Stated goal 1. Quote the forum thread about cats below, reproducing everything from "## Effy (Oct" down to "any more. ): )".

Excerpted passage.
____________

# Stupid old boy doesn't come in when it's windy! Dx



## Effy (Oct 11, 2014)

*I have two cats

(I would say three, but one of them, Shardi (brown mackerel tabby) kind of rehomed herself a few months ago with the woman two doors down from me! xD I still check in with her and get her jabs and things, but I don't think she's really mine any more. ): )

who are VERY different peoples. My girl, Luna (grey classic tabby) is almost five (or is it almmost four?  My brain isn't working well right now!) and she rarely leaves the house. She likes to pop out at night sometimes, when I get back from work in the wee hours...but it's never for long, and she HATES me leaving her for any length of time. She calls me if I dare to go to the bathroom, sometimes. She plays fetch, she follows me, she's like a baby.

But Sushi, he's SO worrisome! Dx
He's about 14/15, and black. I've had him for the past ten years. (It's strange to think I've had him since he was Luna's age. x_x ) And he LOVES outside. He'sout more than he's in. And he's a catcher. .__.
Or at least...he USED to be, he's too old to catch much now! Ha! xD

But when it's windy, he prefers to hide somewhere outside than to come in. And I HATE that. Every windy night for the past ten years, I've worried about him. Every single one!
Why doesn't he just come home and sit in the comfy warmth?!

Sometimes, he sits under the cars outside my house....about four metres away from home, instead of coming inside! I don't get it. Stupid old man. <3

Anyone else got silly kitties?*


----------



## kksrats (Jul 25, 2014)

When I was a kid we had a couple of bob tailed tabbies that were kept inside most of the time...until they realized how awesome it is outside. They became mostly outdoor cats and the female (Sally) chose to get into the engine compartment of vehicles when it was cold outside. There's nothing worse than starting your car to hear a loud "clunk" >.< and realize that Sally got smacked by the fan...again. Fortunately the worst that ever happened to her was a small gash above one of her eyes (I realize much worse could have happened and it always scared me starting my car, I would spend a long time each cold morning searching for her before starting the car). She's now around 13 years old and has finally learned her lesson...I think lol


----------



## Lita (Jul 10, 2014)

____________

Record list.

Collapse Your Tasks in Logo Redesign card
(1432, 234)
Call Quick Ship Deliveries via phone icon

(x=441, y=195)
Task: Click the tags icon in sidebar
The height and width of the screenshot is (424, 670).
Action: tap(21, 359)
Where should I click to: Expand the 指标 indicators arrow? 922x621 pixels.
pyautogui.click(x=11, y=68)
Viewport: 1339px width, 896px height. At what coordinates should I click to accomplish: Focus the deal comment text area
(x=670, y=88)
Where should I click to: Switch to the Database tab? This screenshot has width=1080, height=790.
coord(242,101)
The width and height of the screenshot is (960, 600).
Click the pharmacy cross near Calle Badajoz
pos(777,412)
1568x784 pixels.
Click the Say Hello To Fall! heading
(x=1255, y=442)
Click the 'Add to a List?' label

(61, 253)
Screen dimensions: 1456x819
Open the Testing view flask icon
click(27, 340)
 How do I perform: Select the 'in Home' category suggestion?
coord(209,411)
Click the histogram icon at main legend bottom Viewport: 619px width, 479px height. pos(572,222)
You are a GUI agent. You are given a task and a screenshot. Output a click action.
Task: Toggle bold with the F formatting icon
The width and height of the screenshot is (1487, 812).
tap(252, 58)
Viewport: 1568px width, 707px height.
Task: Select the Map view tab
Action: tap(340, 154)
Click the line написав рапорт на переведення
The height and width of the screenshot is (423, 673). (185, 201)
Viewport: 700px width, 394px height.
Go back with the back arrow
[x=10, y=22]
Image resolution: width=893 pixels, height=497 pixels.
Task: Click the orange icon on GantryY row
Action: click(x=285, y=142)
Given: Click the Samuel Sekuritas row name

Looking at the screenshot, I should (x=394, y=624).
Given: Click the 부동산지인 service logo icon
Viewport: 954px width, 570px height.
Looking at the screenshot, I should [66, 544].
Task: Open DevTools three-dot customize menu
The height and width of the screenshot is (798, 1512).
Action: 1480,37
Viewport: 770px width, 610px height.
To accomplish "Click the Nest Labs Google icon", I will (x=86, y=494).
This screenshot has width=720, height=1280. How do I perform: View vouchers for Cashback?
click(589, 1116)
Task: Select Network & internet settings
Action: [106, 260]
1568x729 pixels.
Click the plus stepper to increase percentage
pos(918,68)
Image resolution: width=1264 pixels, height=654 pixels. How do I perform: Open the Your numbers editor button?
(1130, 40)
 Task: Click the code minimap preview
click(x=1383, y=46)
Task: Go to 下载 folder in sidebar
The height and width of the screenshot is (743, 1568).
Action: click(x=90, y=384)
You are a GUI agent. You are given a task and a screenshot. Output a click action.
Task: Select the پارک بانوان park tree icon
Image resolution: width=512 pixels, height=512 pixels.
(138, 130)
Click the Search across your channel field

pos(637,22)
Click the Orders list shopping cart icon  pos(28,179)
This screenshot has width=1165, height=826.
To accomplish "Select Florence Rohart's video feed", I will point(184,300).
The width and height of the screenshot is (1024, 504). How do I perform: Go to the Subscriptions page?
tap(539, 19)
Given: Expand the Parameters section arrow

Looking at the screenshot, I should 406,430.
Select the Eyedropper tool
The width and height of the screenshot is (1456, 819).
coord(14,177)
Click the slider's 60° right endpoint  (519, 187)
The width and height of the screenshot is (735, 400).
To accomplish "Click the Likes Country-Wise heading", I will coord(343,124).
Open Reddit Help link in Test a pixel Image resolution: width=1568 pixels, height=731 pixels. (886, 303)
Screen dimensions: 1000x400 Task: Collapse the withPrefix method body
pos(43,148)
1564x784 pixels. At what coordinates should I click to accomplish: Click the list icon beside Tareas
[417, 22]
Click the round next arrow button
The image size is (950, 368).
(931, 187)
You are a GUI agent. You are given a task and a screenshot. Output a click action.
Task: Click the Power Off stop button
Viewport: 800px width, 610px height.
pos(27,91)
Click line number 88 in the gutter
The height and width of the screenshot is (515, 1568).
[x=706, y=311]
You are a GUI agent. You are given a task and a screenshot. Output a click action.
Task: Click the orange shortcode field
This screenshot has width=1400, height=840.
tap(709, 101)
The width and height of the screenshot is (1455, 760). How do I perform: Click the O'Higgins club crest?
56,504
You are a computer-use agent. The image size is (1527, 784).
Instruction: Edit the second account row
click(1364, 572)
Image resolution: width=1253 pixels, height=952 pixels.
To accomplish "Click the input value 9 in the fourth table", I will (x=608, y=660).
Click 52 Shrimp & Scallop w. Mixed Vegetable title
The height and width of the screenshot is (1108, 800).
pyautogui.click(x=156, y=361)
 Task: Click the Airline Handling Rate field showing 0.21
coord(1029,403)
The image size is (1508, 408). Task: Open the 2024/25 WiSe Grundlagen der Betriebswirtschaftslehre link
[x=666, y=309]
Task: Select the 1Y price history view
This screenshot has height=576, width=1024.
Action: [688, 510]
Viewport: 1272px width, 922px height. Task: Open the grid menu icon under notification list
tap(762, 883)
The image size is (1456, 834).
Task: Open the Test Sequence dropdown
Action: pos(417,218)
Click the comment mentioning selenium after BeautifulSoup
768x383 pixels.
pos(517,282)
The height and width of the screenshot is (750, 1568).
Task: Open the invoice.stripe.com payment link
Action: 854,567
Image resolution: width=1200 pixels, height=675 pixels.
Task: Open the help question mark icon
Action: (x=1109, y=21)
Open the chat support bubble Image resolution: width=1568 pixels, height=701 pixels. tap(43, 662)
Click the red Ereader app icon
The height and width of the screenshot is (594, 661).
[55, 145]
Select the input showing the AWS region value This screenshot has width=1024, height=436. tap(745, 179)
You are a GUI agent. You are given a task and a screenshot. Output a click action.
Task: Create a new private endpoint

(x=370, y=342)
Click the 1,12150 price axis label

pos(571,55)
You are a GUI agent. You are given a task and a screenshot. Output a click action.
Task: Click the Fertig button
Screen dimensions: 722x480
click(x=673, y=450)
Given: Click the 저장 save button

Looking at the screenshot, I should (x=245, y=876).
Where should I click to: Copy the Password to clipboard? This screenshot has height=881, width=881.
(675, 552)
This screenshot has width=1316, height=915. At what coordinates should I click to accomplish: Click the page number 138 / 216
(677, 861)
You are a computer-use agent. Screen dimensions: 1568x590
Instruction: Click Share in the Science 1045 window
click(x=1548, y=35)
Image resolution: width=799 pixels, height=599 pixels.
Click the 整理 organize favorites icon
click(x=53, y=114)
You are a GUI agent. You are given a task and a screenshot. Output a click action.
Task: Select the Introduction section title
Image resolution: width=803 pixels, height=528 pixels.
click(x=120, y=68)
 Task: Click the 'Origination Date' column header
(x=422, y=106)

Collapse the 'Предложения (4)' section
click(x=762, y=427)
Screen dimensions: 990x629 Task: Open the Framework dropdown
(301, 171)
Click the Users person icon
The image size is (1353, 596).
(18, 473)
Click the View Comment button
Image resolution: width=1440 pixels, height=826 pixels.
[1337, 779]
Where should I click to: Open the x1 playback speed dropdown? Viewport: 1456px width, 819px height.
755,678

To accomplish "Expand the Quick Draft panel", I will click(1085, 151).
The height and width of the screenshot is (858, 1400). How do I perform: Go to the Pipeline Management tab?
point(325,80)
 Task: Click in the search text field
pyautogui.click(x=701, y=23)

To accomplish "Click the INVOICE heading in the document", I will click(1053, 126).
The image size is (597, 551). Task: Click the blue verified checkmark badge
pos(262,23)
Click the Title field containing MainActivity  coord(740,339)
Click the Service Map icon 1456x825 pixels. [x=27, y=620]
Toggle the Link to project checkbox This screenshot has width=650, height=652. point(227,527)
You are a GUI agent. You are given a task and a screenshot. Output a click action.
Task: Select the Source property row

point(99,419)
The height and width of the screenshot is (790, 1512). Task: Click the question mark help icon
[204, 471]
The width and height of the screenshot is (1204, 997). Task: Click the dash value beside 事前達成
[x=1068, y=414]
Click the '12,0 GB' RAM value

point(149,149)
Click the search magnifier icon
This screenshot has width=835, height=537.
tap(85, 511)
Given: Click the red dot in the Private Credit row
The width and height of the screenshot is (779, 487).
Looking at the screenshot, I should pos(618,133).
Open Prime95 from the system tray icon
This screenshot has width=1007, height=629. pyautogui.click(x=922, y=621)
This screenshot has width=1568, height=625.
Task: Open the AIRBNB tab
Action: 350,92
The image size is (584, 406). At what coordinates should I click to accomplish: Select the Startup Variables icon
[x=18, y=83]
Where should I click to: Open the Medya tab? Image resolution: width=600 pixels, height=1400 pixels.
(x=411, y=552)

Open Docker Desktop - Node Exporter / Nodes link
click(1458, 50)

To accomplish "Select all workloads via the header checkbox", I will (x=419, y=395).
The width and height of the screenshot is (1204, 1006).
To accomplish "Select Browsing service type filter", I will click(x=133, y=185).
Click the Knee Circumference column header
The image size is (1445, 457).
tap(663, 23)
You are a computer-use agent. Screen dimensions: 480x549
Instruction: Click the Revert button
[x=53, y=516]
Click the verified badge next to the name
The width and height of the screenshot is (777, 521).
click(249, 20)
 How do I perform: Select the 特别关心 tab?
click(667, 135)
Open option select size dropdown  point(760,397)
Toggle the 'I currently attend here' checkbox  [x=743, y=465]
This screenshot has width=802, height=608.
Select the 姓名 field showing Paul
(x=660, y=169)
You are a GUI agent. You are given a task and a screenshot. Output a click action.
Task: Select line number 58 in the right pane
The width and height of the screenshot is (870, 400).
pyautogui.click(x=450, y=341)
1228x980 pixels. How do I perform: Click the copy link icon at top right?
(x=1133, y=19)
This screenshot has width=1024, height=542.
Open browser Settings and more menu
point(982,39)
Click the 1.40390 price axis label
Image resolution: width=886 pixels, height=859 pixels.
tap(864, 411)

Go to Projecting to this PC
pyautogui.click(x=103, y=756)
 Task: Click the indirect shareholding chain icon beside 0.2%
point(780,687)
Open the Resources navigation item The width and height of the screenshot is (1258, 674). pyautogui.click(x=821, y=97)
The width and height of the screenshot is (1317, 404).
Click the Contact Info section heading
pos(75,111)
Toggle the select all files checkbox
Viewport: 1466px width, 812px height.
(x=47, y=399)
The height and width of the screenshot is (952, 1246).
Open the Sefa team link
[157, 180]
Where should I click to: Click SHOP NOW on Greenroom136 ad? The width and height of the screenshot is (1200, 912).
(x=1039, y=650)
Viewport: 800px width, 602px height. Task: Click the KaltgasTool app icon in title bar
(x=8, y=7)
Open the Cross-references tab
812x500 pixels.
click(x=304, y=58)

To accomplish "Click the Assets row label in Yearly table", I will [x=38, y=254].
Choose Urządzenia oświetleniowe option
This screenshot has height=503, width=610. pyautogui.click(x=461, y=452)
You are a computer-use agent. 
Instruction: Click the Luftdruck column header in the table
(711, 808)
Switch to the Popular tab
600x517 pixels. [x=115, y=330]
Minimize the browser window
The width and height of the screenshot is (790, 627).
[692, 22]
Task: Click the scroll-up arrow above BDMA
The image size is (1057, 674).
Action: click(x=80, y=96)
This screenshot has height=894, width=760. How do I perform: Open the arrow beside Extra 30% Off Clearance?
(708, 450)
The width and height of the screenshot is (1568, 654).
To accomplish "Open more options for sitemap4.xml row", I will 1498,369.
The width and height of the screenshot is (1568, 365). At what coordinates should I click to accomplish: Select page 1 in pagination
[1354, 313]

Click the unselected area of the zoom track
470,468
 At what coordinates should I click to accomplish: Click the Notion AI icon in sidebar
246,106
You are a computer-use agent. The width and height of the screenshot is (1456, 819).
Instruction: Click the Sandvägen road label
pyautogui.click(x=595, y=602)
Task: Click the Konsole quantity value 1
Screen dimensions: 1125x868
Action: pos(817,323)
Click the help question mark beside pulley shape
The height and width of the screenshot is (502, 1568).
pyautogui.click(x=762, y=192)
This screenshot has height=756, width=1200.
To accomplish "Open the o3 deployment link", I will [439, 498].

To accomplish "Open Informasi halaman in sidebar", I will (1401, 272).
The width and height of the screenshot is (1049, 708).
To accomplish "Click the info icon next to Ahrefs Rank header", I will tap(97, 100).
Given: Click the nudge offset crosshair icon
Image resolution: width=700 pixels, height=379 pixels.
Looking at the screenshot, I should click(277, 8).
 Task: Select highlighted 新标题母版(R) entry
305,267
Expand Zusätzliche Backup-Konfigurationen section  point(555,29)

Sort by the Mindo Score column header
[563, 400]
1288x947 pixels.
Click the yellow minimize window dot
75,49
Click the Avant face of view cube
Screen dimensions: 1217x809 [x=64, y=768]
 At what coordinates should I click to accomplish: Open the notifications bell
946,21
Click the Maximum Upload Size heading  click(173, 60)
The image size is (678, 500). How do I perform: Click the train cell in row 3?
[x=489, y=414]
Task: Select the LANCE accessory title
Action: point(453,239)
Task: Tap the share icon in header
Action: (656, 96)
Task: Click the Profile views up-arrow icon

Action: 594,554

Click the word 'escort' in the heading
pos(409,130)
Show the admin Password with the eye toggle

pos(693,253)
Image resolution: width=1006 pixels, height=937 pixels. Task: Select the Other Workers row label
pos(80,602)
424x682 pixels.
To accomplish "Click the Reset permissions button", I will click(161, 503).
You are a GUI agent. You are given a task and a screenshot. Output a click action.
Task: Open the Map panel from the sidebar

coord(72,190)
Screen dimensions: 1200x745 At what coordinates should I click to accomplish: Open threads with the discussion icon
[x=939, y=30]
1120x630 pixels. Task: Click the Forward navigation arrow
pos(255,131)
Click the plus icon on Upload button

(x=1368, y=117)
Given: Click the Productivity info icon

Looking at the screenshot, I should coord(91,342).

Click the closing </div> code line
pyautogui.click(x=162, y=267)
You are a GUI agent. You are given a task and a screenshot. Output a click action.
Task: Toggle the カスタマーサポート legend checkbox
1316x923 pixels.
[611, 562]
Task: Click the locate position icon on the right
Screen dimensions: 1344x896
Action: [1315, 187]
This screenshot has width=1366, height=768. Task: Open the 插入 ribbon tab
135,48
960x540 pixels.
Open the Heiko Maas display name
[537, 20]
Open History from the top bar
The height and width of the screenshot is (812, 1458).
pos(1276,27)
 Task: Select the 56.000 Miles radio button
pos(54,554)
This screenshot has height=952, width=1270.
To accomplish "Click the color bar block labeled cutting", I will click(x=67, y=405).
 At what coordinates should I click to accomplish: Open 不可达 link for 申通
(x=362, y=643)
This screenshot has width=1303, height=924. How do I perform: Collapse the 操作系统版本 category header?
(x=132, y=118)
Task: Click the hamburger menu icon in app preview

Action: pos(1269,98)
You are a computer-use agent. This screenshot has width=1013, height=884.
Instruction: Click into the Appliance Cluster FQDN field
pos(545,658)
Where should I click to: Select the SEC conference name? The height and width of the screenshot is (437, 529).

____________

Stated goal 2. Gather every line of the listing above that contains the string "Password".

Full answer 1.
## Effy (Oct 11, 2014)

*I have two cats

(I would say three, but one of them, Shardi (brown mackerel tabby) kind of rehomed herself a few months ago with the woman two doors down from me! xD I still check in with her and get her jabs and things, but I don't think she's really mine any more. ): )

Full answer 2.
Where should I click to: Copy the Password to clipboard? This screenshot has height=881, width=881.
Show the admin Password with the eye toggle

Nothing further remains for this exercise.